EXERCISE GOAL => Repeat the material word for word, from its first line through the line that contains "This document has width=952, height=1233. In". Include both of those lines.

ROWS =>
★ ★ ★

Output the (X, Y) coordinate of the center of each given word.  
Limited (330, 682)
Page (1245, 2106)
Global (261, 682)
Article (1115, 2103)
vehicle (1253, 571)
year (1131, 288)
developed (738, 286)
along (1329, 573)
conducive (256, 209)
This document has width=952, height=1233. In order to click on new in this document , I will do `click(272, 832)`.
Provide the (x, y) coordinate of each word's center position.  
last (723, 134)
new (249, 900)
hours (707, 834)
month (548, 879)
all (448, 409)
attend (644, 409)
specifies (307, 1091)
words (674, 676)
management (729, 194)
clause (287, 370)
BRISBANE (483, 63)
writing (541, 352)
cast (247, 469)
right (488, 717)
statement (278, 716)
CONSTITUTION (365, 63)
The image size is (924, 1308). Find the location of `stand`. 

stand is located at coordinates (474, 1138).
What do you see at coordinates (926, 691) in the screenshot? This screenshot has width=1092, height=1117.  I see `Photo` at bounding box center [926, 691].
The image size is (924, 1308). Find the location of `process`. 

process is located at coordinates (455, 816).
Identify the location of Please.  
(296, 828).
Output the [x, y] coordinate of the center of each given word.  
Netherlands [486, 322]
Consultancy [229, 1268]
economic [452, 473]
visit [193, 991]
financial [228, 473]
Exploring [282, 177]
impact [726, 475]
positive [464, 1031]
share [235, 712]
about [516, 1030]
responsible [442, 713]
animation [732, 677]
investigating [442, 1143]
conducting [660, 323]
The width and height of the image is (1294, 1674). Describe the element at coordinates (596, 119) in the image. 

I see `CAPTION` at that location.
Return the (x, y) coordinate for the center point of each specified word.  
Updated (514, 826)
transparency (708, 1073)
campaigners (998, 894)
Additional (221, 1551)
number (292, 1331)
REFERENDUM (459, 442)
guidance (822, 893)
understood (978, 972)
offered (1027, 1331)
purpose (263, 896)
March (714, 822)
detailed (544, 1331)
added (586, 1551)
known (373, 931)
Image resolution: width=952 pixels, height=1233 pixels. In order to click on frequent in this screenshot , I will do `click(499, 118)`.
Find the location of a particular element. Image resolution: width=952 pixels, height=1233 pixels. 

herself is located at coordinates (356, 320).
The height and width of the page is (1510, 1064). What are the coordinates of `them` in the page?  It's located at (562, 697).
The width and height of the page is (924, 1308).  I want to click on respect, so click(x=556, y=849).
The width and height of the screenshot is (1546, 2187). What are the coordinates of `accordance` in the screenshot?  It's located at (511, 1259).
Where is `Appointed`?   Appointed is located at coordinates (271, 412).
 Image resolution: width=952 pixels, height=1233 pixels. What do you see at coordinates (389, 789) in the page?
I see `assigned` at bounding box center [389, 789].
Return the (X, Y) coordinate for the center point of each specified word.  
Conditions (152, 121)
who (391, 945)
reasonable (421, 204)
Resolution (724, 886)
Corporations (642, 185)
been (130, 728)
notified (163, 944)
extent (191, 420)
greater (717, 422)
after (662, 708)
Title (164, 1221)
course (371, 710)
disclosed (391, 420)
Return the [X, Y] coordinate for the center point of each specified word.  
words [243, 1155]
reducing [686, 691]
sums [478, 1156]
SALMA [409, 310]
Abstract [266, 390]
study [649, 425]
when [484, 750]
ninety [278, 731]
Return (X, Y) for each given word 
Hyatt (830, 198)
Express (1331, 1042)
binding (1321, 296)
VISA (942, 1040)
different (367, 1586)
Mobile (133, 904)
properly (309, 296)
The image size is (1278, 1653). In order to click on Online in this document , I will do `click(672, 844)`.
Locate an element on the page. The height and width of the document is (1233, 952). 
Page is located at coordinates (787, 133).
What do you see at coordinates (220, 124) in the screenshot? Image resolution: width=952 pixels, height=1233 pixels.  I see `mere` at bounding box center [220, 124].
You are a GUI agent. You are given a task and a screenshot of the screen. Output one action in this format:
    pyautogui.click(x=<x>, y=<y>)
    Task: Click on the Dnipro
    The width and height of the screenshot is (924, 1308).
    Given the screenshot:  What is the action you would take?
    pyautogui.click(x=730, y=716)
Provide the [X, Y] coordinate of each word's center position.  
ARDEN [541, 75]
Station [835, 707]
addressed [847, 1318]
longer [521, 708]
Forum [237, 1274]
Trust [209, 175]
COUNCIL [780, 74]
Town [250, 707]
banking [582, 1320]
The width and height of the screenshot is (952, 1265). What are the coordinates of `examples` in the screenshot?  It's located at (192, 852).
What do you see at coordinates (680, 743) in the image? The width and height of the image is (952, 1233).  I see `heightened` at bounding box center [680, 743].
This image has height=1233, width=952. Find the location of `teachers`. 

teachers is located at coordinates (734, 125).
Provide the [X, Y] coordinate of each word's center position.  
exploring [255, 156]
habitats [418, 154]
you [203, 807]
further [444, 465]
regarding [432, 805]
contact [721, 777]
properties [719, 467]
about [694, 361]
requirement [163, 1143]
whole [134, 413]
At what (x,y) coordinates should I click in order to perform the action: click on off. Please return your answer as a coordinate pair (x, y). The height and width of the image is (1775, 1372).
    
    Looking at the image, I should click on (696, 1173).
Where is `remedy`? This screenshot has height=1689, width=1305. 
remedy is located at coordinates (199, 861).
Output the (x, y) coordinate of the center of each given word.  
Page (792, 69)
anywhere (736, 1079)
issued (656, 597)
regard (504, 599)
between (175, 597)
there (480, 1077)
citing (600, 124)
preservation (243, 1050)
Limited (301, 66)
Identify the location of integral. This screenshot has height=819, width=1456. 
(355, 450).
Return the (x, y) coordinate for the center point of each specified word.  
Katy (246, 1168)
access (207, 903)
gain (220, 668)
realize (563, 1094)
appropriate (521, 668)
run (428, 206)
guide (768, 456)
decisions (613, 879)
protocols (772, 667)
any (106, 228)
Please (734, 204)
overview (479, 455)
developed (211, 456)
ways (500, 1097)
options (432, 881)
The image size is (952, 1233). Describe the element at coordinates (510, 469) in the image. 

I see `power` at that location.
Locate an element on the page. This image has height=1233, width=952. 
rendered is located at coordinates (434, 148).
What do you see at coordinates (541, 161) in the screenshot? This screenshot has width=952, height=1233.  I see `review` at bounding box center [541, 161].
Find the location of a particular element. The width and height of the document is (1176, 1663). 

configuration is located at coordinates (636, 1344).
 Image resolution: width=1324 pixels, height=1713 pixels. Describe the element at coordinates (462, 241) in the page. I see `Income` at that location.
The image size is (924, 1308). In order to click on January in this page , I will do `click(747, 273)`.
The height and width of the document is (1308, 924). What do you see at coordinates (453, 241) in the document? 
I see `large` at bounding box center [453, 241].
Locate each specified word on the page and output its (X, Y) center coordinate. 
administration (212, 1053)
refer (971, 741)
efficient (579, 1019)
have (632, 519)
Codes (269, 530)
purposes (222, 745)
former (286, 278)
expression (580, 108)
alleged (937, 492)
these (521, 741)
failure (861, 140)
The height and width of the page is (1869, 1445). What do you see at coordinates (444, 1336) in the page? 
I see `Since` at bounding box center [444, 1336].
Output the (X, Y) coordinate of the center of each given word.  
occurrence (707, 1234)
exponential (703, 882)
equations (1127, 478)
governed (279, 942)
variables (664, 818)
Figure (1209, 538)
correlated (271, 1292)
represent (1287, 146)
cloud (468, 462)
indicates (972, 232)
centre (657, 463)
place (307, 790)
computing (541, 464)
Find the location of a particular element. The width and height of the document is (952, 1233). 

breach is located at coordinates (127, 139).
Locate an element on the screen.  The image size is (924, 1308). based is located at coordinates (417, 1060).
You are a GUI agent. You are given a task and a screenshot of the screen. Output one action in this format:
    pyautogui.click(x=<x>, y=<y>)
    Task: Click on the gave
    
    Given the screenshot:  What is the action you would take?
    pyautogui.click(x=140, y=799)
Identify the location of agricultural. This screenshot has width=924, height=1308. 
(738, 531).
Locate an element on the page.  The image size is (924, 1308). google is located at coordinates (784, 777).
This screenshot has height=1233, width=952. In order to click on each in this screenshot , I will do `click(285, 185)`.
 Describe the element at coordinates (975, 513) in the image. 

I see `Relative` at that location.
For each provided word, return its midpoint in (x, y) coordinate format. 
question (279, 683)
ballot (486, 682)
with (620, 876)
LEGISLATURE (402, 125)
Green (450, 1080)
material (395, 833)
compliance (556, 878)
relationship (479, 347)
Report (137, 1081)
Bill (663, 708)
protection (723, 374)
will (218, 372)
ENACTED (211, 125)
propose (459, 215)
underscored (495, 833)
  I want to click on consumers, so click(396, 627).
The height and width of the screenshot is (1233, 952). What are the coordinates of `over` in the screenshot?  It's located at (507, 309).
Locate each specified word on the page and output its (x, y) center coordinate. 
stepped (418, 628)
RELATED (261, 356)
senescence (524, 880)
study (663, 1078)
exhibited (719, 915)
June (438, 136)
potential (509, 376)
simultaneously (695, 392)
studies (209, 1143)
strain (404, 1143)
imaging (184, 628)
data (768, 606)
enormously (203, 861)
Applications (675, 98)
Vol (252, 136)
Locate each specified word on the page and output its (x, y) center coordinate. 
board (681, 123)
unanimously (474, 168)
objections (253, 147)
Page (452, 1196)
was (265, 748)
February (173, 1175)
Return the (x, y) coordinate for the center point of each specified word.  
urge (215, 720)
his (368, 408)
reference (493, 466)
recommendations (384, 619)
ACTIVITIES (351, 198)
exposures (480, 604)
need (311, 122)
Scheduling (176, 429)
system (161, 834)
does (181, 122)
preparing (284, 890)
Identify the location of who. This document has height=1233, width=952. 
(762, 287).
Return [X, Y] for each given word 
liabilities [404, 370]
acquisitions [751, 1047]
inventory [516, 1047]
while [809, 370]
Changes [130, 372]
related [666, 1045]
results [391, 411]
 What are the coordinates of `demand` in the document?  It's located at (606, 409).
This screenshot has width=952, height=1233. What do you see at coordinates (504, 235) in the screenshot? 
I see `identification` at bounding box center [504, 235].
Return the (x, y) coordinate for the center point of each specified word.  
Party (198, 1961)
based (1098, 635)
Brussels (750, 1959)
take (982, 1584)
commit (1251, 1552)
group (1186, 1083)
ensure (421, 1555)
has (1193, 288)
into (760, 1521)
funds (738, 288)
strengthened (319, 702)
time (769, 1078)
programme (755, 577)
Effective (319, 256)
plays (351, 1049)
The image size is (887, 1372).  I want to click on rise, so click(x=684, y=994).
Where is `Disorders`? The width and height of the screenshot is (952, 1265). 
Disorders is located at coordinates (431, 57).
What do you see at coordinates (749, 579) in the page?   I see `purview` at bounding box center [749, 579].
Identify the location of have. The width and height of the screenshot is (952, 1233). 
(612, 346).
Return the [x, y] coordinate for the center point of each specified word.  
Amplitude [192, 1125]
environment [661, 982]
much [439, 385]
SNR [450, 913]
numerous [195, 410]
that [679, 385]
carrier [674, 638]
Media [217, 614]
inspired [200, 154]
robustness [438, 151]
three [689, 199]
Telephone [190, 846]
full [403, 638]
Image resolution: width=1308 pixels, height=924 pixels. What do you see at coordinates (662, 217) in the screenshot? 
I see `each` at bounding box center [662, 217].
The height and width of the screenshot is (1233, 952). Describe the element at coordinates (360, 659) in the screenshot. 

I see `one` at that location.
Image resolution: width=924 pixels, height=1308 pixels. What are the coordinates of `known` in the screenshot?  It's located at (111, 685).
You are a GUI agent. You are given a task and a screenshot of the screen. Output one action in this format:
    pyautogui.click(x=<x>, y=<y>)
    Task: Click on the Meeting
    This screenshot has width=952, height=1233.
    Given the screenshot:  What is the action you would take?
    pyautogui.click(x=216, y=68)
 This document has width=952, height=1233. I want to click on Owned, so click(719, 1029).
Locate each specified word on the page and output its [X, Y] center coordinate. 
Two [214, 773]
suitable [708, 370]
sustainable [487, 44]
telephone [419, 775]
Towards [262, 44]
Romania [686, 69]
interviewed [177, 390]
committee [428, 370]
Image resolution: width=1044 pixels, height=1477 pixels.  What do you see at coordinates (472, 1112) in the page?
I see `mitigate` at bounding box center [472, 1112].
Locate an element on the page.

★ ★ ★

RESULT OF THE EXERCISE =>
Output the (X, Y) coordinate of the center of each given word.  
Limited (330, 682)
Page (1245, 2106)
Global (261, 682)
Article (1115, 2103)
vehicle (1253, 571)
year (1131, 288)
developed (738, 286)
along (1329, 573)
conducive (256, 209)
This document has width=952, height=1233. In order to click on new in this document , I will do `click(272, 832)`.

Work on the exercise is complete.